Just was notified that I cannot add my 2011 Routan SE on the VW website. They responded with the Web admin has not loaded all the Routan models and vin #"s.. There is no ETA on when it will be done. I have bought 2 toyota's and Nissan and never see this kind of issue. Anyone else try to log in and add there 2011 or higher Routan yet?


----------



## nebhusker (Jan 7, 2012)

huskerdave said:


> Just was notified that I cannot add my 2011 Routan SE on the VW website. They responded with the Web admin has not loaded all the Routan models and vin #"s.. There is no ETA on when it will be done. I have bought 2 toyota's and Nissan and never see this kind of issue. Anyone else try to log in and add there 2011 or higher Routan yet?


 Just tried to add my 2011 Routan, it says it's not a valid VIN. :thumbdown:


----------



## 58kafer (Jun 27, 2007)

I'll let you in on a secret, they're not VW VIN numbers. Until someone adds them to a database or what ever they need to do, it won't work. A VW vin starts with a WVW or a 3VW. We always joked that if your VIN was a 3VW, it was a Third World built VW(actually Mexico) but a WVW was a true European built VW, merely busting friends chops. You always have to remember, these are the black sheep VW's built by Chrysler. Give it time, I'm sure they will update it. Does registering it get you anything special? I've had number of dubs and never registered any of them.


----------



## ocdutchy (Jul 26, 2012)

*vin reg*

tried today, does not work yet


----------



## kat505 (Apr 25, 2012)

I've tried several times since we got our van back in February, with no luck. We seem to be stuck in no man's land. Unwelcome in VW owner's club and outcast from Chrysler too. Oddly, you can check for recalls at the Chrysler website with your vin. UPDATE..apparently not outcast from Chrysler..see below...


----------



## Air_Cooled_Nut (Mar 15, 2000)

Send a mail/email to VW and let them know about your displeasure.


----------



## kat505 (Apr 25, 2012)

Air_ I tried that and here is the reponse from February: 

"Dear *****: 

Thank you for your e-mail sharing the trouble you’ve experienced while trying to register your Routan in the “Owners” section of our website. I apologize for the disappointment this has caused. 
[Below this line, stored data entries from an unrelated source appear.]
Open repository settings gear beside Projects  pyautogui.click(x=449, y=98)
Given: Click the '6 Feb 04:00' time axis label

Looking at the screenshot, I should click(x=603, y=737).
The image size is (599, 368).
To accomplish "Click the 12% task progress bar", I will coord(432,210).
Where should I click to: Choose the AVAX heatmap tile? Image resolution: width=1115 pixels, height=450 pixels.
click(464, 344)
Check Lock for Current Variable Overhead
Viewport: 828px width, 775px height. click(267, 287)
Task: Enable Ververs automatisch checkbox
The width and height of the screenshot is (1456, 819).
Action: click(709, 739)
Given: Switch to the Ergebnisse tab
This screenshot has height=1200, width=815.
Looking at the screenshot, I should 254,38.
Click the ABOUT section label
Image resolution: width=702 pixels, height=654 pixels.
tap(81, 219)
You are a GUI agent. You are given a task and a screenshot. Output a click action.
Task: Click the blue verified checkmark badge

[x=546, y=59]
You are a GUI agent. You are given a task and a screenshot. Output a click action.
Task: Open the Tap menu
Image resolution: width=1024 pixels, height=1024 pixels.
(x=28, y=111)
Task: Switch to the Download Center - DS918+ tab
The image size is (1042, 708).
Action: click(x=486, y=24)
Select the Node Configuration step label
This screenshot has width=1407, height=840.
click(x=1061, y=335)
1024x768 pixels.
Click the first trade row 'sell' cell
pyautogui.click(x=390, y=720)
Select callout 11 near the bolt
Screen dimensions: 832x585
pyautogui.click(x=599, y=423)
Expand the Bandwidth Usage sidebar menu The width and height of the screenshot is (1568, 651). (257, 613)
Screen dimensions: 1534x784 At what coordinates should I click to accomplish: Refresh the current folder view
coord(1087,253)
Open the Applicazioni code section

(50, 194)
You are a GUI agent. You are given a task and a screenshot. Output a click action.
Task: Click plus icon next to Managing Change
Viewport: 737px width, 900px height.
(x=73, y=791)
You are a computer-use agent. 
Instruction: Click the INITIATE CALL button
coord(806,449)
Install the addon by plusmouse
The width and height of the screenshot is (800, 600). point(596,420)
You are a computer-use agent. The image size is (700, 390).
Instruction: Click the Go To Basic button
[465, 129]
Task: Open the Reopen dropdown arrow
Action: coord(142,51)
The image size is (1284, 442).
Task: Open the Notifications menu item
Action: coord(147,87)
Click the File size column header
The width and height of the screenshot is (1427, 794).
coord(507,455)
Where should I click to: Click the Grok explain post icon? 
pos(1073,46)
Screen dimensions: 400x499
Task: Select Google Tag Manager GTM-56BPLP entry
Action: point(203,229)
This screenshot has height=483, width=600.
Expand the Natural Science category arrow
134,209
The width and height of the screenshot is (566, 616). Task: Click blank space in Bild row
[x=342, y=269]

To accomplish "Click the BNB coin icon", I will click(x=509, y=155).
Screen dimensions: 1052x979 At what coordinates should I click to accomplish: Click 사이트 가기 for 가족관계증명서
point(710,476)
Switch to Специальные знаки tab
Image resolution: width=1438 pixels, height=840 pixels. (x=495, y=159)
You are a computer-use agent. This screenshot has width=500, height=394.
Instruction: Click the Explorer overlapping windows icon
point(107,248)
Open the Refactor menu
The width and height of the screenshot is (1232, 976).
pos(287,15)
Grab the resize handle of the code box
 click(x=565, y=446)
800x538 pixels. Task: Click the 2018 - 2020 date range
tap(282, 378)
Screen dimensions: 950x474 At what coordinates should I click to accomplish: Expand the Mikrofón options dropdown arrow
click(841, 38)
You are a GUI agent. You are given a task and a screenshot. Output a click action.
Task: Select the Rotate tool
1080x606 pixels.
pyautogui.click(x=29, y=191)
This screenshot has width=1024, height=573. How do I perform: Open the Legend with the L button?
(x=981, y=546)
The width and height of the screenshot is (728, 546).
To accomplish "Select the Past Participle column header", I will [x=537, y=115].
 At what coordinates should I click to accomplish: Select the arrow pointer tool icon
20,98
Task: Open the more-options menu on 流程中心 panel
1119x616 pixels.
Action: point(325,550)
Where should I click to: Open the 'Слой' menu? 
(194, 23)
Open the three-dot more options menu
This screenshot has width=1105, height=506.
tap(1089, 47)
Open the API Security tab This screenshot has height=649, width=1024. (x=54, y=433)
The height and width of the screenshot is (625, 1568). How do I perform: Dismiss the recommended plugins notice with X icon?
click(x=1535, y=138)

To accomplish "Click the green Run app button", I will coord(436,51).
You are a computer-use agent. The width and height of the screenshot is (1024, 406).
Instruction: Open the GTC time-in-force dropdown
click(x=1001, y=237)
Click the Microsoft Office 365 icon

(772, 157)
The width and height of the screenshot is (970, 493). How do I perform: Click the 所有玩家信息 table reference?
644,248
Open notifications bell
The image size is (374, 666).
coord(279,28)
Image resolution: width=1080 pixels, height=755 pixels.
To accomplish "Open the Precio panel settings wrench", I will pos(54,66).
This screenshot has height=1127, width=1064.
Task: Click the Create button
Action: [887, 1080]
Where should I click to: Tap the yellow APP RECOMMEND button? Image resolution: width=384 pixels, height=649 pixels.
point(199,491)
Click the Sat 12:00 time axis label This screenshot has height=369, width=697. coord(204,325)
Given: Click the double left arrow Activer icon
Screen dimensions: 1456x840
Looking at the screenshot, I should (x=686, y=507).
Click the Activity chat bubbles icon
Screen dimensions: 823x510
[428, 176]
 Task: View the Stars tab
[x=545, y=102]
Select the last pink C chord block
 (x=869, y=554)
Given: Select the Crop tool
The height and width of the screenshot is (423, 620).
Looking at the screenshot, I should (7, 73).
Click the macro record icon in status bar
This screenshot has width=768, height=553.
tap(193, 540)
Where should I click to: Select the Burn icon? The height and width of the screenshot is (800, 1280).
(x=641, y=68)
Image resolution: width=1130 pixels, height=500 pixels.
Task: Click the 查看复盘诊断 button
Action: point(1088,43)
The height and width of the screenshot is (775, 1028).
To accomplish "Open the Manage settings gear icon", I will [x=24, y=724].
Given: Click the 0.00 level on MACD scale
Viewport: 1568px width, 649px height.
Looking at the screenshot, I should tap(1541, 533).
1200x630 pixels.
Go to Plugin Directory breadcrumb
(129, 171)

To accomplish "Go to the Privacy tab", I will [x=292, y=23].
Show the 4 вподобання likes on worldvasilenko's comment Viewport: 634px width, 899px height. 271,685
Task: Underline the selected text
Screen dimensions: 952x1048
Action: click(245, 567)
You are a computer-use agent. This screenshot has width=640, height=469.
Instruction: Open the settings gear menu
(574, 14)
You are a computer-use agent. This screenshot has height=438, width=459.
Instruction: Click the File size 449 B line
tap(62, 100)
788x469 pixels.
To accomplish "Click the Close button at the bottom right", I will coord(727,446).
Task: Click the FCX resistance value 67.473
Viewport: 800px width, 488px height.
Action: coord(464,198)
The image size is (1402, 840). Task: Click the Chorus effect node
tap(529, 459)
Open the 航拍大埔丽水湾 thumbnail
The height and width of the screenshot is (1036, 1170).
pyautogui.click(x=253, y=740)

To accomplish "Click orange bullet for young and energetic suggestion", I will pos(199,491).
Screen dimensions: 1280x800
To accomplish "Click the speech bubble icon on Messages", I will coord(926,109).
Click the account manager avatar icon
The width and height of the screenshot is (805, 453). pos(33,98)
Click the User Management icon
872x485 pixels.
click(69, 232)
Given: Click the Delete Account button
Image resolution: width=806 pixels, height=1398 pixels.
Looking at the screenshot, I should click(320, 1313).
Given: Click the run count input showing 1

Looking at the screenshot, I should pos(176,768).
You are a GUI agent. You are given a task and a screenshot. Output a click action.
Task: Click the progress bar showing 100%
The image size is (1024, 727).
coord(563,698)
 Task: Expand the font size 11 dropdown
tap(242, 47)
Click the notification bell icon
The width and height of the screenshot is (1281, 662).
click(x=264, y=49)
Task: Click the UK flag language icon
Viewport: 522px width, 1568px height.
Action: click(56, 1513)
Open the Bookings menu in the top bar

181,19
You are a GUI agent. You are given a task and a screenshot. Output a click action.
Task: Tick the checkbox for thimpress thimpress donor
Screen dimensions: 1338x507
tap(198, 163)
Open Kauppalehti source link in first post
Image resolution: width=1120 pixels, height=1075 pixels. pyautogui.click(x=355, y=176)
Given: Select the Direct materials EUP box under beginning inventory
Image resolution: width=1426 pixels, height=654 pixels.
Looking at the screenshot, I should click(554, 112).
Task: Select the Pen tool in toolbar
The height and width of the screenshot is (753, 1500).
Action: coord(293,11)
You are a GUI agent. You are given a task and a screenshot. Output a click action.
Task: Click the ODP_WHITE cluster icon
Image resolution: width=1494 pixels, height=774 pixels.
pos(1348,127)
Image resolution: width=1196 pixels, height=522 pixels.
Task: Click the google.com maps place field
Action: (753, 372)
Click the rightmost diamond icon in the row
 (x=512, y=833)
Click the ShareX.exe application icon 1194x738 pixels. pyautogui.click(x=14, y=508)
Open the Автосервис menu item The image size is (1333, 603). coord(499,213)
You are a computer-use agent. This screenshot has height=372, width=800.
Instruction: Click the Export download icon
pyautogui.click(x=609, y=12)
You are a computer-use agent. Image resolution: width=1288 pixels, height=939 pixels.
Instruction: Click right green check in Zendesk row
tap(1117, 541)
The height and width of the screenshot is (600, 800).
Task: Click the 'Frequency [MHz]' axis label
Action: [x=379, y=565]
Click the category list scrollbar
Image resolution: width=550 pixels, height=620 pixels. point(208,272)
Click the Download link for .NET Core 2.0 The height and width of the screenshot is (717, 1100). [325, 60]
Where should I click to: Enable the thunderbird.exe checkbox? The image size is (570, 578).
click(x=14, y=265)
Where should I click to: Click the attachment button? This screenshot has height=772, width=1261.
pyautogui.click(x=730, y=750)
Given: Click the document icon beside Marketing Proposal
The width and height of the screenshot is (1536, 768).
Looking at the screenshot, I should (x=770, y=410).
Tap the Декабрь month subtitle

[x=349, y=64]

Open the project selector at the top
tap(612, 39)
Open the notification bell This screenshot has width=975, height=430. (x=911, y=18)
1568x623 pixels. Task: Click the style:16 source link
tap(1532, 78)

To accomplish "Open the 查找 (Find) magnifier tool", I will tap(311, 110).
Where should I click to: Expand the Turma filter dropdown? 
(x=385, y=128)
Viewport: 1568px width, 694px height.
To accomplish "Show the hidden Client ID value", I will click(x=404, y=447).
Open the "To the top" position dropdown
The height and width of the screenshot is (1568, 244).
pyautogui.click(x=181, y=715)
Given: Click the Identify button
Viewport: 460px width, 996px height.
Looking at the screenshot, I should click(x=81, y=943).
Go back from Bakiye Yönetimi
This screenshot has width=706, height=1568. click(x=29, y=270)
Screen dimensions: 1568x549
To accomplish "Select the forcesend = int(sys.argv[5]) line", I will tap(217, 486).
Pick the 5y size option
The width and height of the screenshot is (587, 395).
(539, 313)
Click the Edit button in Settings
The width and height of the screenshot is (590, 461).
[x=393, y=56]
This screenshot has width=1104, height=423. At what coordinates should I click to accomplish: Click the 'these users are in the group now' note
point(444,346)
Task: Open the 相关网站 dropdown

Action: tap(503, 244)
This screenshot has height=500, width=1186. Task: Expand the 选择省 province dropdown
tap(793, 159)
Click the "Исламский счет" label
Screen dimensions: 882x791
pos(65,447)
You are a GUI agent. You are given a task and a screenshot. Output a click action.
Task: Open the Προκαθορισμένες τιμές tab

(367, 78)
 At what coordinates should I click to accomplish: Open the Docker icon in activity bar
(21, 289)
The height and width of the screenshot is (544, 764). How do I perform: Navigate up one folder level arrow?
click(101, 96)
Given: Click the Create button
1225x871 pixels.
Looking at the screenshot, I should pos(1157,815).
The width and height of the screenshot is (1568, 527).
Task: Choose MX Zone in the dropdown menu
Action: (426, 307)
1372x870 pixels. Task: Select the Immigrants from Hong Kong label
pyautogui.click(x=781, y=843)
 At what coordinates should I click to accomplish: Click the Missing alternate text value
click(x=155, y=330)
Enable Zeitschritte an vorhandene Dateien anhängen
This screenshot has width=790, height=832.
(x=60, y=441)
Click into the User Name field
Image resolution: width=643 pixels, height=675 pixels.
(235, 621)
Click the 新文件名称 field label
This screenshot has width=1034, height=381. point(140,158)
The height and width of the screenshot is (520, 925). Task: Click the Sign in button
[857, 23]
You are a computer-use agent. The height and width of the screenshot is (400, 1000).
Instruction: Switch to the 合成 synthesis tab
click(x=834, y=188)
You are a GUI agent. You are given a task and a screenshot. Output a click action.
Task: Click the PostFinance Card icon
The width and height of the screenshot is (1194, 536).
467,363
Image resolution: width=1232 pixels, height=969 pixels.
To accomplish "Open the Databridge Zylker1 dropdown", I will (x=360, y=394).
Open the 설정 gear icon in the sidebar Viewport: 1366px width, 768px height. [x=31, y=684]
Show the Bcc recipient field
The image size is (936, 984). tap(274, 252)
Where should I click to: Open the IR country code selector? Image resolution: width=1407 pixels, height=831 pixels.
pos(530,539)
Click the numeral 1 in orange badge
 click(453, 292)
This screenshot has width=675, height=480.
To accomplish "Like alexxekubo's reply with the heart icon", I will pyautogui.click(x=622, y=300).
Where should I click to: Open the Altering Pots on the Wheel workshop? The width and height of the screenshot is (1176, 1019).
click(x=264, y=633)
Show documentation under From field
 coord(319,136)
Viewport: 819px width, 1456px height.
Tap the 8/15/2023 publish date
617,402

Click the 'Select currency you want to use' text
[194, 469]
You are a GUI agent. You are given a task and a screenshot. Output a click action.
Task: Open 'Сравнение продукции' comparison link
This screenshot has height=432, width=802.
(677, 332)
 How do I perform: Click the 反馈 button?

I wanted to let you know I’ve tested our site and I have been able to verify your difficulty in registering your VIN as a valid and accepted number through our website. Though I regret we do not currently have information on a solution available for this concern, I want to assure you I’ve made a record of this for the review of our website administrators, and anticipate this will result in resolution of this very soon." 

They are never going to fix this.


----------



## Air_Cooled_Nut (Mar 15, 2000)

Well, I'm glad you gave 'er a go :beer:


----------



## kat505 (Apr 25, 2012)

*Won't believe this!*

I just registered my van on the Chrysler Owners website! Yes..CHRYSLER OWNER REGISTRATION!!!! I just signed up and put in my VIN and the vehicle came up listed as a 2011 VW Routan. Wow. Can't beleve it. We may not be accepted by the VW website but Chrysler loves us.


----------